Contour methods for long-range Ising models: weakening nearest-neighbor interactions and adding decaying fields

TL;DR

This paper proves phase transitions in long-range one-dimensional Ising models with decaying interactions and fields, extending contour methods without the need for strong interaction assumptions, and confirms their persistence under decaying magnetic fields.

Contribution

It removes the assumption of large nearest-neighbor interactions in contour proofs and extends phase transition results to models with decaying magnetic fields.

Findings

Phase transition proven for all r , removing previous interaction strength constraints.

Contour methods are applicable without the assumption of large nearest-neighbor couplings.

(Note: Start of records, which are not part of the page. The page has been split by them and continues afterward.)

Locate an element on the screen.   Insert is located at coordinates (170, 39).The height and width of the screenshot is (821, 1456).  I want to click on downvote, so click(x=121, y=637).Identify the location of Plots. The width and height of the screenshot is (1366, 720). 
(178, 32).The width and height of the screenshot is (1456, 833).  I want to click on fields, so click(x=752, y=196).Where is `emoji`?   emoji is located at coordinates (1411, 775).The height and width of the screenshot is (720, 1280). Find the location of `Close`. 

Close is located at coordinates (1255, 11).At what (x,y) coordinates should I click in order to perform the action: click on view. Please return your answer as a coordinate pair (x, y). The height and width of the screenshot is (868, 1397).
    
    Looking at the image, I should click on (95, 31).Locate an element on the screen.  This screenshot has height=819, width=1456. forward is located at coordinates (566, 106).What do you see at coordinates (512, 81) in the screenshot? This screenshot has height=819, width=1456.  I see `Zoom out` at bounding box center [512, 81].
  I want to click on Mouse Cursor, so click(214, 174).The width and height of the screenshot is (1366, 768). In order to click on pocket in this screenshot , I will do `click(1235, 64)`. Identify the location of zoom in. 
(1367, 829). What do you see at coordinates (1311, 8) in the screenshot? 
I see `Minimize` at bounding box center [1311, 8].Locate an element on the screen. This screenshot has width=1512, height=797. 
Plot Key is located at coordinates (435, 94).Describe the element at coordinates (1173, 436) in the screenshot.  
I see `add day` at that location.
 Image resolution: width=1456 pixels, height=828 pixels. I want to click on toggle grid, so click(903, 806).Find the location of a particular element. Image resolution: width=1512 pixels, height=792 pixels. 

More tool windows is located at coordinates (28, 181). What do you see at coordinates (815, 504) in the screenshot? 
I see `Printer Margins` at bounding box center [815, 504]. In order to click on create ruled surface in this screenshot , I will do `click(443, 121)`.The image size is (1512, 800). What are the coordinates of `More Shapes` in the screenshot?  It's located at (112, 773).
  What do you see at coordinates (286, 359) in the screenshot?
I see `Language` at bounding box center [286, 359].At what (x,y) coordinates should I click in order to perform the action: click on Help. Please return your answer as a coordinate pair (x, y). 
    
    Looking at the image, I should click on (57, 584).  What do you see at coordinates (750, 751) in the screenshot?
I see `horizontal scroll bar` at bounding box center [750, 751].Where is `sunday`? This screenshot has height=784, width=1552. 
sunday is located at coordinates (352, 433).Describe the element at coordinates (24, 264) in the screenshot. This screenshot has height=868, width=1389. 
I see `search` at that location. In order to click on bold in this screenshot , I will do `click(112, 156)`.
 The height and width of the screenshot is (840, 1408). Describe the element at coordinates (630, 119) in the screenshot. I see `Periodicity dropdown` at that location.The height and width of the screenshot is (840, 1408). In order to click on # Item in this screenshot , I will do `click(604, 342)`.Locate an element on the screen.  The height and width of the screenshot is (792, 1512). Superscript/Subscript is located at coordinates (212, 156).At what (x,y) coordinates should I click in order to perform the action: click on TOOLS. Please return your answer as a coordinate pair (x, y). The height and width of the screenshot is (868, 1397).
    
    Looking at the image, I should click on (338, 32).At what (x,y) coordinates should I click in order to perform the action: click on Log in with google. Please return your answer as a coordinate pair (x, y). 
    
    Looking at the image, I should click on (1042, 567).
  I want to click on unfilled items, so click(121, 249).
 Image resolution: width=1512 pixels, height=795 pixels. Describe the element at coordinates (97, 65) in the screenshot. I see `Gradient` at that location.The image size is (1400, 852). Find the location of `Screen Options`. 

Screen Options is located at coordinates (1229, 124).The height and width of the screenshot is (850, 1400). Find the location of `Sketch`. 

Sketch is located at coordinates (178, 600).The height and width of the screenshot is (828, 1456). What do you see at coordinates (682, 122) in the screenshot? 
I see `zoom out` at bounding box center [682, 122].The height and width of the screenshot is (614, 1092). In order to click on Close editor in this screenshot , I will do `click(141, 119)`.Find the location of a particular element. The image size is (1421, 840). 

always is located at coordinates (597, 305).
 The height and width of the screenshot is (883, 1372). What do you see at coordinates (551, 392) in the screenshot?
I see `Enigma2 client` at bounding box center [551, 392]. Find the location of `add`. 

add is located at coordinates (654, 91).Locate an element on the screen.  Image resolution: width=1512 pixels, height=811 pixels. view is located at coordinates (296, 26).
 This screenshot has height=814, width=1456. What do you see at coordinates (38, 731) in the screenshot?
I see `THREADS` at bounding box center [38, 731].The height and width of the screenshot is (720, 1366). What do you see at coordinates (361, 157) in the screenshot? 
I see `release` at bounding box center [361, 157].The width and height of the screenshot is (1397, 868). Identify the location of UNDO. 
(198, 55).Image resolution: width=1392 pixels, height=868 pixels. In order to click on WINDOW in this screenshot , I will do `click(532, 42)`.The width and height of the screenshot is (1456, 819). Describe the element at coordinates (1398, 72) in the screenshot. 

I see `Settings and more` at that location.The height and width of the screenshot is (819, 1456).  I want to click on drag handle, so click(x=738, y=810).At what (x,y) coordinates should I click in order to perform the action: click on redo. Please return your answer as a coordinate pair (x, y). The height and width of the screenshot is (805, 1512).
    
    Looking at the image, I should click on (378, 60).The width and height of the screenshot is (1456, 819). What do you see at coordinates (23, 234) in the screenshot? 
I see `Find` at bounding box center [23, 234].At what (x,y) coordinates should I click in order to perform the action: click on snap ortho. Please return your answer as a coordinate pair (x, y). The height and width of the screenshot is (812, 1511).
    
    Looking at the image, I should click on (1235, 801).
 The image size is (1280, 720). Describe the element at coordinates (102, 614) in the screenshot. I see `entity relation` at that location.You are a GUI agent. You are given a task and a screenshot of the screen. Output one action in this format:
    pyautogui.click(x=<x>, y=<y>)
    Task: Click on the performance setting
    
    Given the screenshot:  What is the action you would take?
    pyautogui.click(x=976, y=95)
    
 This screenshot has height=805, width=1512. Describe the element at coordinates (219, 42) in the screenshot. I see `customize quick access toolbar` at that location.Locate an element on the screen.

Phase transition persists even with decaying magnetic fields under specified conditions.

Abstract

We consider ferromagnetic long-range Ising models which display phase transitions. They are long-range one-dimensional Ising ferromagnets, in which the interaction is given by $J_{x,y} = J(|x-y|)\equiv \frac{1}{|x-y|^{2-\alpha}}$ with $\alpha \in [0, 1)$, in particular, $J(1)=1$. For this class of models one way in which one can prove the phase transition is via a kind of Peierls contour argument, using the adaptation of the Fr\"ohlich-Spencer contours for $\alpha \neq 0$, proposed by Cassandro, Ferrari, Merola and Presutti. As proved by Fr\"ohlich and Spencer for $\alpha=0$ and conjectured by Cassandro et al for the region they could treat, $\alpha \in (0,\alpha_{+})$ for $\alpha_+=\log(3)/\log(2)-1$, although in the literature dealing with contour methods for these models it is generally assumed that $J(1)\gg1$, we can show that this condition can be removed in the contour analysis. In addition, combining our theorem with a recent result of Littin and Picco we prove the persistence of the contour proof of the phase transition for any $\alpha \in [0,1)$. Moreover, we show that when we add a magnetic field decaying to zero, given by $h_x= h_*\cdot(1+|x|)^{-\gamma}$ and $\gamma >\max\{1-\alpha, 1-\alpha^* \}$ where $\alpha^*\approx 0.2714$, the transition still persists.